The panel met to discuss a colossal energy bill that includes controversial efforts like automobile efficiency standards and drilling for oil in Alaska's wildlife refuge as well as electricity provisions.

Wood said that the proposed FERC rules are needed to prevent preferential treatment in transmission-grid access. The Southeast's rates and reliability are satisfactory, but the FERC plan could lower prices, he told Norwood.

DEPARTMENT OF ENERGY ALSO ANALYZING RULES

FERC recently agreed to prepare a new analysis of the rules by April on how its proposal will affect individual states. A final rule may be out by the end of summer, Wood said. The Energy Department will also make its own study of the rules.

Six Connecticut lawmakers, including Democrats Sens. Christopher Dodd and Joseph Lieberman, last month asked the FERC to delay its proposal until those analyses are complete.

The so-called "standard market design" rules are a major question mark hanging over new efforts to rewrite electricity industry legislation, some lawmakers complained on Wednesday.

"You have a lot of these contentious issues wrapped up in the electricity provisions," Rep. Rick Boucher, a Virginia Democrat, told Reuters. FERC's proposal "complicates the process -- there's no doubt about that," Boucher said.

Both chambers of Virginia's legislature have passed a bill that bar its two utilities -- subsidiaries of Dominion Resources Inc. and American Electric Power Co. Inc. -- from joining a grid group until after June 2004.

That may delay plans by grid operators PJM Interconnection and Midwest Independent Transmission System Operator to create a common market over 26 states by October 2004.

"One (state) has said no and it does in fact stop it for all 26" states involved in the grid effort, Wood said.

FERC SLOWING ENERGY BILL?

The draft electricity reform language was fashioned by Republican House lawmakers, and has yet to be voted on by the full House. The Senate is still preparing an energy bill.

The Republican-written version of the House bill would also repeal some Depression-era monopoly protections, strip FERC of its merger-review authority, and give FERC limited power to condemn state lands to build needed transmission lines.
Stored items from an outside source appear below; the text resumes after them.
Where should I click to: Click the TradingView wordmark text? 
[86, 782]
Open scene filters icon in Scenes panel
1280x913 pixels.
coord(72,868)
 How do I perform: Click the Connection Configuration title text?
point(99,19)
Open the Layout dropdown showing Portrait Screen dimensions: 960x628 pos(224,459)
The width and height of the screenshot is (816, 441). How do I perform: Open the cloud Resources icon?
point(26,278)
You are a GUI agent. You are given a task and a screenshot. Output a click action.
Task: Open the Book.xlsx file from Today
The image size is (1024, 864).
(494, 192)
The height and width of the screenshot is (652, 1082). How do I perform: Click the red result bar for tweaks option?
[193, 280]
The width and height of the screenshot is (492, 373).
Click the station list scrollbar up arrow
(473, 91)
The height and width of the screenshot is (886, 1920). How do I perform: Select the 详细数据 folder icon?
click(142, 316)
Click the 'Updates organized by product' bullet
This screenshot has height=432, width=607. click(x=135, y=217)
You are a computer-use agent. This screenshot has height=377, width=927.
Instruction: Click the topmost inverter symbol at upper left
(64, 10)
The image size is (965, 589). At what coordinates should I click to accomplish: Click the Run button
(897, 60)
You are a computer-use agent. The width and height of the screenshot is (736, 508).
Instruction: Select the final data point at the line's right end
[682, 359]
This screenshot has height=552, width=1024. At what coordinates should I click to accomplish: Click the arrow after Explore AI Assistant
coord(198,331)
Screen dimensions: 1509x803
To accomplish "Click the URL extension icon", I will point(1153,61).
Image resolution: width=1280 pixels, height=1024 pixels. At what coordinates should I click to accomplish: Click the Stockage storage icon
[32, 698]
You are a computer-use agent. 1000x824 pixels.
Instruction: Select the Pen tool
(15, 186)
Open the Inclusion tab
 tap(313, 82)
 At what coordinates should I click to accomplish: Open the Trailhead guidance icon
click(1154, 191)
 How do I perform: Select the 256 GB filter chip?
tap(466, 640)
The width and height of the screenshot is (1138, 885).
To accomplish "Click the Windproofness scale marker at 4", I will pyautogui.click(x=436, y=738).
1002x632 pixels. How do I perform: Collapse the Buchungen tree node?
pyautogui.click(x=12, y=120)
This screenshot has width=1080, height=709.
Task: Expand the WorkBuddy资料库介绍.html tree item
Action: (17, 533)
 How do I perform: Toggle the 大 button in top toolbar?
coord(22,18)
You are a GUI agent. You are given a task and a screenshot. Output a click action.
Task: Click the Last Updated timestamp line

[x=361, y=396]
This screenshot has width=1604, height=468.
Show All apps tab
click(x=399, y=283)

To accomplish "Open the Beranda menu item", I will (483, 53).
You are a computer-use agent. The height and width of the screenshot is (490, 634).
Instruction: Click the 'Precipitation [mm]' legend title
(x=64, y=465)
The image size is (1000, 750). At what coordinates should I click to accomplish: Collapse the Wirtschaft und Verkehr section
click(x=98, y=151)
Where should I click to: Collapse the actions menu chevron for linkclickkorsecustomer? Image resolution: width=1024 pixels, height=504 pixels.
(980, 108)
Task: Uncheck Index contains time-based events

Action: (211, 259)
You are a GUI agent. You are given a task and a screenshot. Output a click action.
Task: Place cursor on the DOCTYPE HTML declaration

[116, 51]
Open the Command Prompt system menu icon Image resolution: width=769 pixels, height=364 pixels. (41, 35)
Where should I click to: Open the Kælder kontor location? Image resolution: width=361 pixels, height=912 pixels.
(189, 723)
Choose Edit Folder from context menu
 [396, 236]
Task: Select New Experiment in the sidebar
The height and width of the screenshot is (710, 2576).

The draft bill does not directly address the FERC's market design, but some lawmakers see them as central to its fate.

Rep. Edward Whitfield, a Kentucky Republican, called it "unprecedented" that FERC was claiming jurisdiction over state transmission lines. Kentucky has some of the cheapest rates in the nation, mostly due to its dirty coal-fired plants, and is loath to see its rates rise to benefit other regions, he said.

Lawmakers from North Carolina and Louisiana raised similar complaints.

Rep. Chris John, a Louisiana Democrat, called the FERC rules a "nonstarter."

The House energy bill would also repeal the Public Utilities Company Holding Act of 1935, created as a trust-busting measure to prevent utilities from expanding outside a single region.

Texas Rep. Joe Barton, chairman of the subcommittee, said repeal would encourage investment in the battered sector.

Boucher said he was concerned that the repeal of the Act, together with stripping FERC of its existing merger review authority could harm consumers. Repeal of of the Act will unleash an "avalanche of consolidation" in the industry, and the Justice Department looks at "rigid antitrust principles," not consumer-protection issues, he said.

"You still need the FERC," Boucher said.